Ja uwarzam ze film byl bardzo dobry i tak wlasnie go ocenilem 8/10....
nie rozumiem ludzi takich jak HEHE ktory sie wypowiadal w innym temacie....nawet jesli trafil przypadkowo to mogl sie wstrzymac z opinia filmu, jezeli mu sie nie podobal... jezeli ktos idzie na film i pozniej ocenia go 1/10 to ppo co tam wogole isc? zeby go zbluzgac? ja nie lubie komedii rom. wiec na nie nie chodze do kina i tyle po co mam pozniej sie wypowiadac ze ffilm jest 1/10? jak to nie jest moj ulubiony gatunek...hmmm
chodze do kina 3 razy w miesiacu i tylko w calej mojej historii nie podobal mi sie tylko 1 film byl to sierociniec (nie liczac filmow z obowiazku szkolnego...
ja zanim pojde do kina to ogladam 2 czy 3 zwiastuny i wiem czego sie bede spodziewal
a ludzi ida np na transformers i co oni mysla? ze bedzie piekna skomplikowana nie wiem detektywistyczna fabula?
albo na wilkolaka? ze co ze bedzie mowil dobry wieczor? moge pana polizac?
ludzie zastanowcie sie
ja film oceniam na 8, ogólnie podobał mi się, ale mógł być o WIELE lepszy... mógł być mądrzejszy i ,,głębszy'', oraz mogło być w nim trochę więcej napięcia i tyxh spraw, bo mógł to być prawdziwy film grozy, a niestety nie jest... ale ogólny klimat filmu przegenialny
Skąd u was to zacofane podejście? Co z tego, że trafiłem tam przypadkowo?
Film mógł się spodobać lub nie i tyle! Mam przed wejściem na film wyrabiać
sobie opinię czy dopiero po obejrzeniu? Według was chyba przed hahahahhaa.
PS: Zwiastuny to nie to samo co film - Wilkołak jest tego doskonałym
przykładem ponieważ były niezłe.
znowu przeczysz samemu sobie
tu piszesz ze zwiastuny byly niezle ale przed filmem piszesz ze pomysl ci sie nie podobal od samego poczatku? dobrze sie czujesz?
Tym masz wiedzieć, na co idziesz, a nie błądzić po kinach jak to dziecko we mgle.
przeczysz teraz samemu sobie
w twiom temacie sam zaznaczyles ze juz na poczatku ci sie nie podbal pomysl a teraz piszesz ze opinia dopiero po filmie to ja moge napisac ahahaha czlowieku gubisz sie w swoich wypocinach....
8/10, ja dam nawet 9/10, ale w skali, gdzie 10 jest totalnym dnem.
Lubię iflmy o wampirach, o wilkołakach, przyjemnie mi się je ogląda, ale przy tym filmie zawiodłem się na całej linii.
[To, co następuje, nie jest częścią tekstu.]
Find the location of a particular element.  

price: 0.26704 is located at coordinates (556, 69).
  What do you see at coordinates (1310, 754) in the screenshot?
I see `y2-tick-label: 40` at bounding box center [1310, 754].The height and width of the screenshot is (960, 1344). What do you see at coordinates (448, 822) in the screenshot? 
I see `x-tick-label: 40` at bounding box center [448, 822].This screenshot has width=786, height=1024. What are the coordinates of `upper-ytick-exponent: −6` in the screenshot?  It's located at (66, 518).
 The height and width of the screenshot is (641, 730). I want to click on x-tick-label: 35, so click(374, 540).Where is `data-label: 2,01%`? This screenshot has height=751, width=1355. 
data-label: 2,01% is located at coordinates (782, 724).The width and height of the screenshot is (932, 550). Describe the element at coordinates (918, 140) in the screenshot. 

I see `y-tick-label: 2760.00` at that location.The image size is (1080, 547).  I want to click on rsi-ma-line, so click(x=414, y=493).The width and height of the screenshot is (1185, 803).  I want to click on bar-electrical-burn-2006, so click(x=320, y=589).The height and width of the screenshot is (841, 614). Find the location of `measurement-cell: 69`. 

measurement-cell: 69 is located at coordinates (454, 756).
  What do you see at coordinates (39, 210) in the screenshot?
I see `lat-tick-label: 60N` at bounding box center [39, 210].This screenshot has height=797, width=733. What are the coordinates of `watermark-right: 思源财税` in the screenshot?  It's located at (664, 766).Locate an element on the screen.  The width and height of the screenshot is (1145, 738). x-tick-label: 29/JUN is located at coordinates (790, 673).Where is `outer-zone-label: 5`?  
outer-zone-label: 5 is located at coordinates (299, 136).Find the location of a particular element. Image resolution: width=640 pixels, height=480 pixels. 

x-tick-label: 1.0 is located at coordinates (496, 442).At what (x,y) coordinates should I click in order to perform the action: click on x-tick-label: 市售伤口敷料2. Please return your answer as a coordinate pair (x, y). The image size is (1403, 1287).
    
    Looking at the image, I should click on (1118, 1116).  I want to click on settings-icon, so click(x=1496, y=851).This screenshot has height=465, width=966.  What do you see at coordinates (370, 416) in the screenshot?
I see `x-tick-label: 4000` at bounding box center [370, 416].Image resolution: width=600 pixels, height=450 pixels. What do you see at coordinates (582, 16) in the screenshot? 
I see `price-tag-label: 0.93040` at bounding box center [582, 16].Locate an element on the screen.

Nie polecam, nie warto iść nawet za darmo (byłem za darmo), szkoda czasu...
Podobno to tylko remake i nie ma się czego nowego spodziewać. Oryginału nie widziałem, więc dla mnie ten film jest w pewnym sensie nowością. Tak czy siak, bilety kupią na niego chętnie ci, którzy chodzą "do kina" a nie "na film" - ludzi bardzo mało w sali.